Most pleased will be proud St. Louisans: The city gets name-dropped approximately once a minute, as most of the 1950 U.S.A. World Cup team consisted of Italian-Americans from the St. Louis neighborhood known as The Hill. (That none of the major actors is Italian or from St. Louis is a minor detail; it's impressive enough that the movie was actually shot in St. Louis and Brazil, rather than some Canadian soundstage.) Their story begins, unnecessarily, in the present day, with hilariously named reporter Dent McSkimming (Patrick Stewart) recalling the great triumph he witnessed, though he turns out to have been a peripheral character who could not possibly have seen all the events he's about to relate. The erstwhile Captain Picard's attempt at an American accent is a more daunting challenge than the one faced by the U.S. team (Robert Duvall's Scottish accent in the U.K. soccer flick A Shot at Glory easily trumps Stewart's similar transatlantic effort), but it is amusing. McSkimming recalls the days when he was younger, and played by another actor, Terry McKinney, who looks nothing like Stewart but is just slightly less bald. (He's also older-looking than he should be: At the film's end, we see the surviving players in the present day, and they all look much older than Stewart, yet in the past, McKinney appears closer to middle age than they do.)

For the working-class joes of The Hill, there are a few obstacles to conquer before making the team. Frank Borghi (Gerard Butler, unrecognizable from his star turn in The Phantom of the Opera) has to stand up to his mother's desire to enroll him in embalming school (the real Borghi has since returned to the funeral business, where he has served for over 25 years now). Gino Pariani (Louis Mandylor) initially backs out because he's scheduled to get married during the cup matches, but his family-to-be turns out to be very understanding. And when the elitist athletes already signed to the U.S. team -- among them Walter Bahr (Wes Bentley) -- use big words like "Neanderthal," well, you know the simple men are gonna have to learn them thar college boys a thing or two.

There's also the specter of racism, which almost prevents the multi-talented Haitian Joe Gaetjens (Jimmy Jean-Louis) from joining the team. But viewed through the perspective of 21st-century filmmakers, the issue turns out to be not his skin color, but his pagan religious beliefs, about which he has an in-depth, awareness-raising discussion during a turbulent plane ride. The only ethnic slurs uttered in the movie are "dago" and "kraut" -- hard to believe that the N-word never came up. Rather, the feeling one gets is that those who were freaked out by Gaetjens simply thought he was weird for wearing sacred beads and doing cartwheels. Sure.

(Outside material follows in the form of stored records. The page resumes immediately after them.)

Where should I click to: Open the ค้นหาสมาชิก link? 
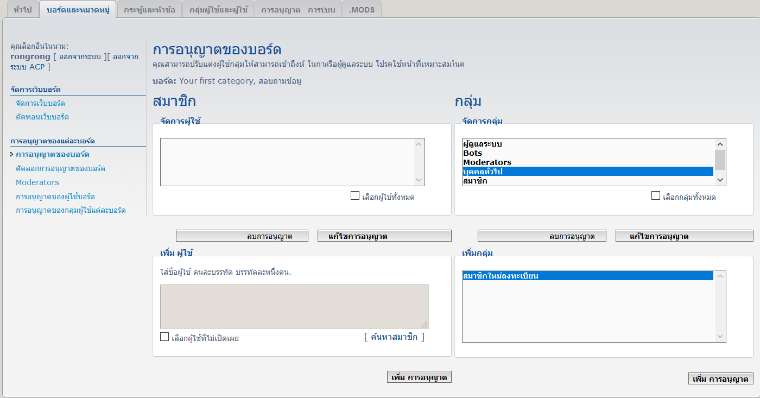[394, 337]
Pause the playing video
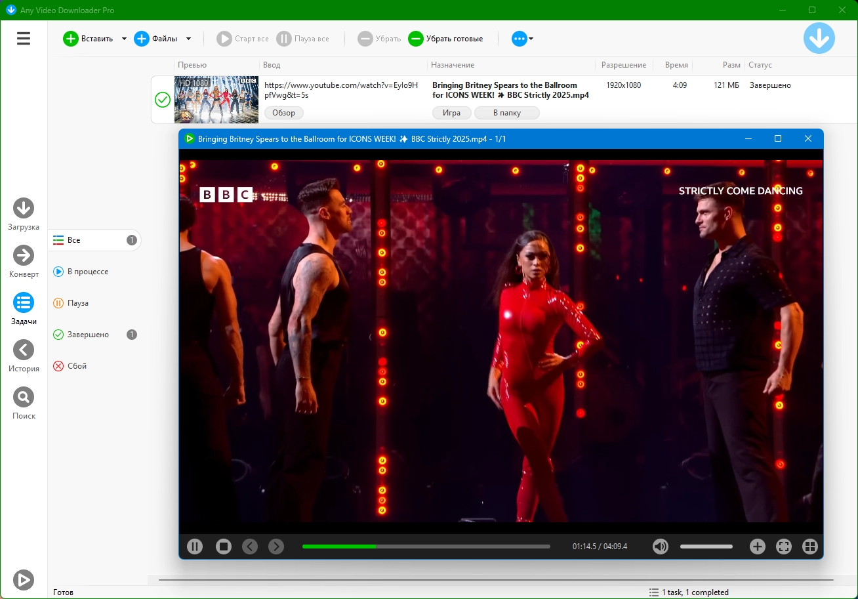This screenshot has height=599, width=858. coord(195,547)
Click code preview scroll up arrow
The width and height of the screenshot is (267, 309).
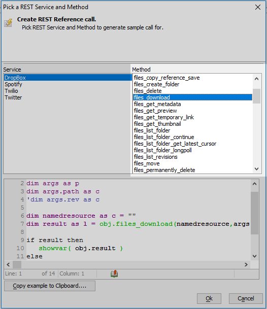tap(255, 184)
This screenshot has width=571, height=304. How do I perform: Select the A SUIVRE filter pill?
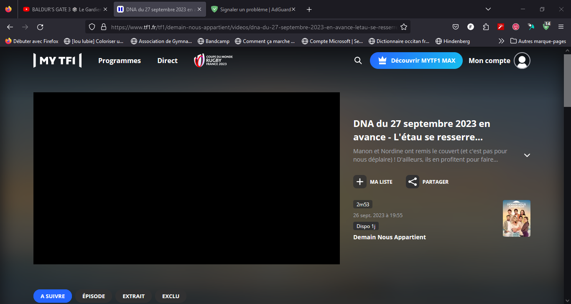53,296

Louis Mandylor's brother Costas plays teammate Charlie "Gloves" Columbo, which is a little weird; they share a strong resemblance, yet are playing characters who are not related. To the casual viewer who isn't aware of the real players, this creates some confusion in keeping everybody straight.

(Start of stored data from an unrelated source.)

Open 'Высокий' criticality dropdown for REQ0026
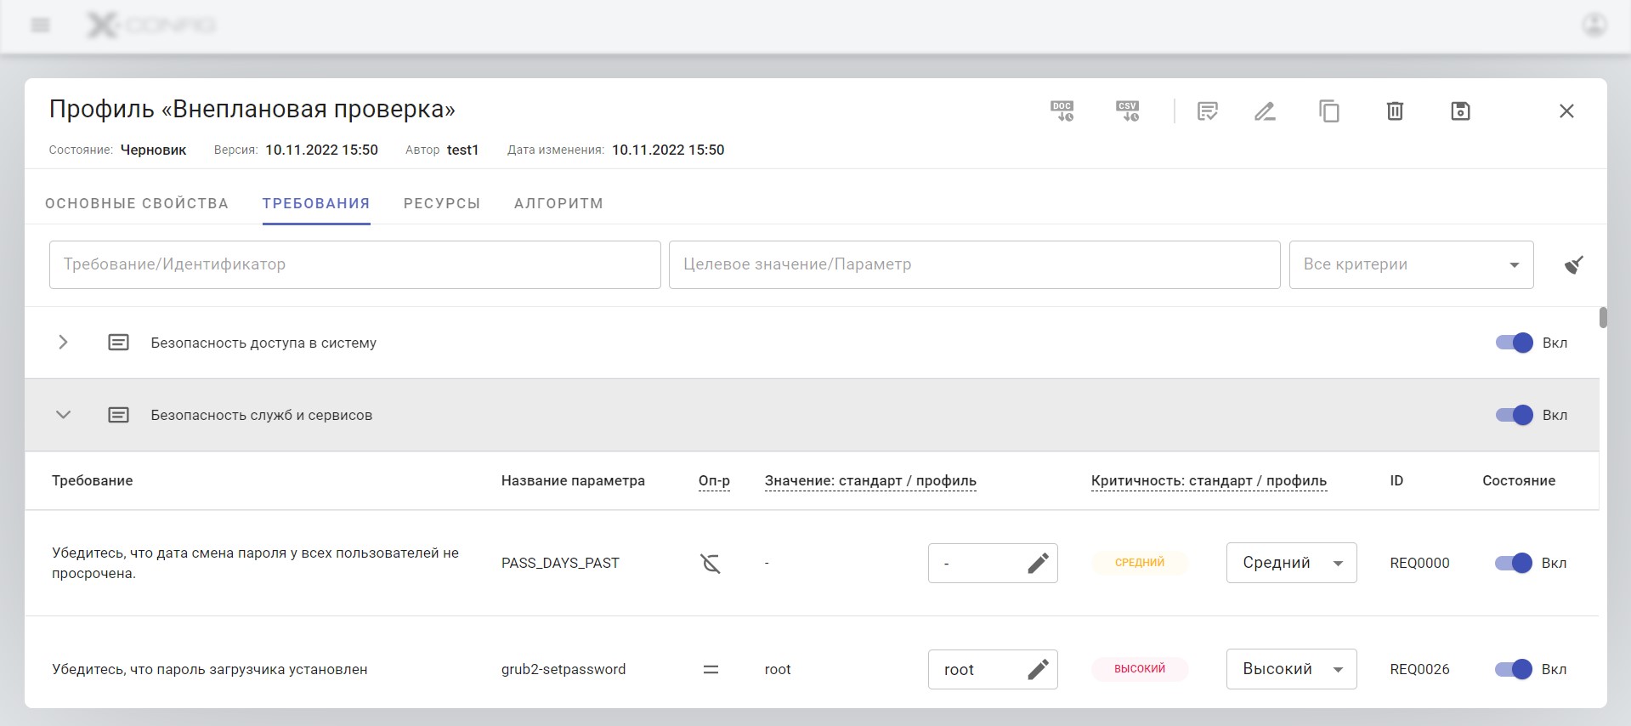Image resolution: width=1631 pixels, height=726 pixels. 1291,669
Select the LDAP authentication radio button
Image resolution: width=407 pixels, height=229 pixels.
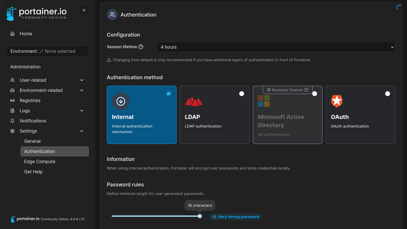242,94
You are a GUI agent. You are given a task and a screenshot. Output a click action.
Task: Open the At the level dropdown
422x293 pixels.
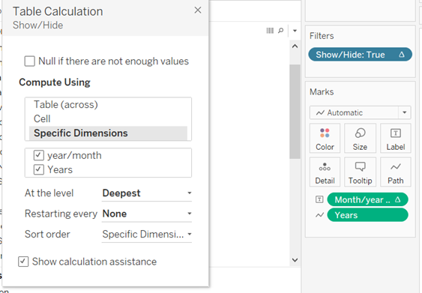click(147, 193)
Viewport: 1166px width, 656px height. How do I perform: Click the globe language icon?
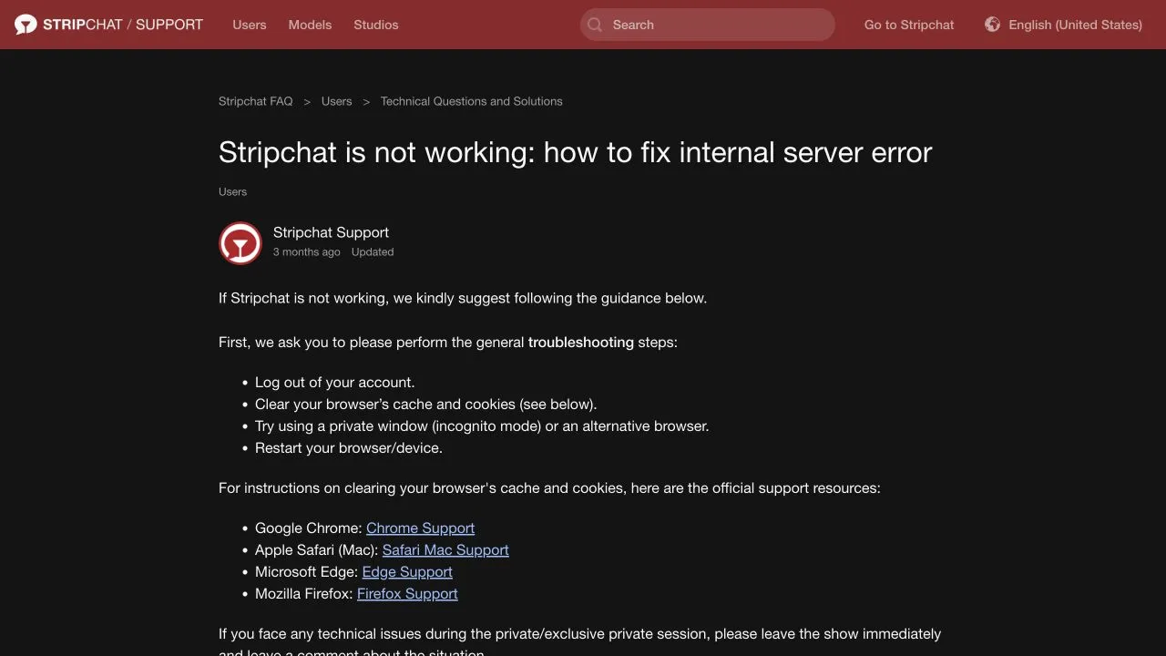click(992, 25)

There's nothing unpredictable at all about The Game of Their Lives, especially since the match in question, against England, is firmly on the record, but that's not necessarily a bad thing. Most sports movies -- even those based on fictitious athletes -- have a predictable ending anyway. The writer-director combo of Angelo Pizzo and David Anspaugh know this well, having already made Hoosiers and Rudy together. The notes are expertly hit, and because it's an international story, they also tug at the patriotic heartstrings. Best of all, the movie doesn't fall into the trap that other recent soccer movies have: Both Mean Machine and Bend It Like Beckham used all kinds of choppy editing tricks to "speed up" all the in-game footage, possibly to camouflage the actors' relative inability. Perhaps because it's a period film, no such post-modern trickery is used here -- excitement is generated strictly by the actual choreography and the enthusiastic commentary of an English announcer (Tim Vickery).